ニューズレター
商標異議行政訴訟は取下げ不可
高等行政裁判所に対し訴訟を提起し、又は高等行政裁判所の判決を不服として上訴した後、判決が確定する前であれば、訴えの全部又は一部を取り下げることができることは、行政訴訟法第113条第1項及び同法第263条に明文を以って規定されている。但し、行政訴訟法第114条第1項及び同法第263条の規定によれば、訴えの取下げが公益に反する場合、これを行うことができない。
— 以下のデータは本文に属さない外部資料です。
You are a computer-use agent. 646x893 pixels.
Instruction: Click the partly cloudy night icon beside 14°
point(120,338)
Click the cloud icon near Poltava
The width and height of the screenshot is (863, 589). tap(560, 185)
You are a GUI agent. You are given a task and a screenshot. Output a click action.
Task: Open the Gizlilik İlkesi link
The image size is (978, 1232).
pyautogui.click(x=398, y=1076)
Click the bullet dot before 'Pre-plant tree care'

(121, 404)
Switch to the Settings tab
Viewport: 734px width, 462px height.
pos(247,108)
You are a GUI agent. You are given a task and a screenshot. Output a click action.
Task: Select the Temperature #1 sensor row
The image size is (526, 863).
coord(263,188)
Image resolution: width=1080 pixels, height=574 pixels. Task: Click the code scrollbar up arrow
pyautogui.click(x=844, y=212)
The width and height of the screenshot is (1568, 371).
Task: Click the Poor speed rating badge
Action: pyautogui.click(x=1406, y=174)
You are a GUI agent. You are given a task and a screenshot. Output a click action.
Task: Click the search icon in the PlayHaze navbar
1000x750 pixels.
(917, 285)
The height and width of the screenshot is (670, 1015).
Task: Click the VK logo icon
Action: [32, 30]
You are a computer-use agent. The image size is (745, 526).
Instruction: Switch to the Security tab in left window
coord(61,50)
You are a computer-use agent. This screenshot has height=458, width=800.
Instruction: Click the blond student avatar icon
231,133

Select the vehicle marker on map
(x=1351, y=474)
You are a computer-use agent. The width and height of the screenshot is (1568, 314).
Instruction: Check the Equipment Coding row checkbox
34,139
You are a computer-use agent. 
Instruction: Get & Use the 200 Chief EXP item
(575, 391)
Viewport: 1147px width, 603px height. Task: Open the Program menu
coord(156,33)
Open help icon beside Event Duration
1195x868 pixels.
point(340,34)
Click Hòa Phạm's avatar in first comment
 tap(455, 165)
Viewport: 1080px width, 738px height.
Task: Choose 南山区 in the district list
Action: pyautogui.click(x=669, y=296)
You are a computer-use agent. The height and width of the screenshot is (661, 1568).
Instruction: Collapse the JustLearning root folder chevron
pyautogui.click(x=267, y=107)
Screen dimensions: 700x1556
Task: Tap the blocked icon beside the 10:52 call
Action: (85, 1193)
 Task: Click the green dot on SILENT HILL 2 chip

過去、最高行政裁判所又は高等行政裁判所が訴訟の取下げを認めない根拠として行政訴訟法第114条第1項及び同法第263条の規定を適用したことはない。
最高行政裁判所92判字第155号判決は、ある商標異議に係る上訴案件に対し、商標は商品の供給元を表示するのに用いられ、一般使用者の正確な認知という公益に関するものであり、仮に訴訟を取り下げるのであれば、違法な行政処分を存在させることになり、公益に反する、と判示した。したがって、該案原審原告は最高行政裁判所の審理段階において該訴訟の取下げを申立てたが、裁判所は、行政訴訟法第114条第1項及び同法第263条の規定を適用し、該案は公益に関するものであると認め、訴訟取下げを認めなかった。